C’est un « ennemi » que la plupart des personnes atteintes ne parviennent pas à identifier. Nous considérons que nous avons des opinions bien arrêtées sur certaines choses et, le plus souvent, nous nous disons qu’elles sont fondées sur nos principes et valeurs de base. Mais lorsque nous utilisons ces « opinions fortes » pour juger les autres de manière négative, nous devenons intolérants, et l’intolérance peut alors nous rendre rigides, impitoyables et peu enclins à accepter le changement. Lorsque nous devenons intolérants, les autres n’ont pas envie de nous côtoyer, nous stagnons dans notre carrière et nous passons à côté de la richesse de la diversité qui existe dans ce monde. Commencez donc par quelque chose de petit. La prochaine fois que vous ferez la queue et qu’il y aura devant ou derrière vous une personne que vous avez toujours jugée négativement en raison de sa tenue vestimentaire, de la couleur de ses cheveux, etc. Vous serez peut-être étonné de constater que le jeune homme au pantalon baissé et aux sous-vêtements apparents est en fait sympathique et capable de tenir une conversation ! Vous découvrirez peut-être que la jeune femme avec les tatouages et les piercings que vous avez toujours condamnés est tout à fait amicale et sympathique. La tolérance doit être pratiquée quotidiennement, et elle nous rend tellement plus faciles à vivre pour les autres !

6. La peur de l’échec

Cet ennemi est le cousin de l’indécision, et il nous pousse à ne pas prendre de risques. Si nous ne prenons pas de risques, nous ne connaîtrons peut-être jamais notre plein potentiel, et c’est bien triste. Sans prise de risque, nous restons dans notre ornière alors que le reste du monde va de l’avant, vers l’inconnu et l’excitation. Les gens échouent-ils lorsqu’ils prennent des risques ? Absolument ! Mais ils apprennent et se relèvent beaucoup plus sages pour le prochain risque qu’ils prendront. Alors, encore une fois, commencez par quelque chose de petit. Changez de couleur ou de style de cheveux, faites-vous pousser la barbe, acceptez ce rendez-vous à l’aveugle que vous propose un ami. Lorsque vous vous habituez à prendre des risques à petite échelle, une chose étonnante se produit. Vous découvrez que cela peut être excitant et amusant (même si le rendez-vous à l’aveugle a été un désastre, vous en rirez bien). Vous pouvez décider de transformer cette idée géniale en entreprise. Et si vous échouez, qu’importe ?

7. L’addiction au travail

Il est si facile de justifier des journées de travail de 16 heures et des week-ends de travail. Toutes ces tâches et tous ces projets, personne d’autre ne peut les mener à bien, et c’est à vous de le faire ! Les psychologues disent que les bourreaux de travail compensent des manques dans d’autres domaines de leur vie. Donc, si vous êtes un bourreau de travail, vous devez d’abord l’identifier, puis identifier ce qui vous manque dans d’autres domaines de votre vie.
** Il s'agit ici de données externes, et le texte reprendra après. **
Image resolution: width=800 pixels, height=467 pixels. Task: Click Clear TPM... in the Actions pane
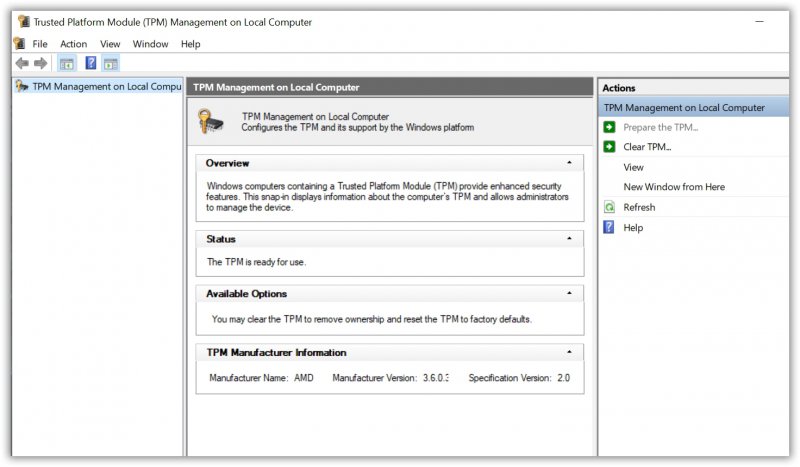(x=647, y=147)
Peut-être évites-tu les relations parce que tu as été gravement « brûlé ». Vous avez peut-être peur de « sortir », de rencontrer de nouvelles personnes ou d’avoir une vie sociale. Vous devez commencer par une activité ou un passe-temps quelconque si vous voulez tuer ce dragon. Forcez-vous à suivre un cours ; forcez-vous à vous inscrire au « Y » ; forcez-vous à dire « oui » à la prochaine invitation à un « happy hour » ; même si vous ne pouvez pas encore forcer les interactions sociales, sortez au moins, marchez dans un parc, sur un sentier et découvrez la nature. L’objectif ? Apprendre que la vie en dehors du travail n’est pas un endroit désagréable ou effrayant !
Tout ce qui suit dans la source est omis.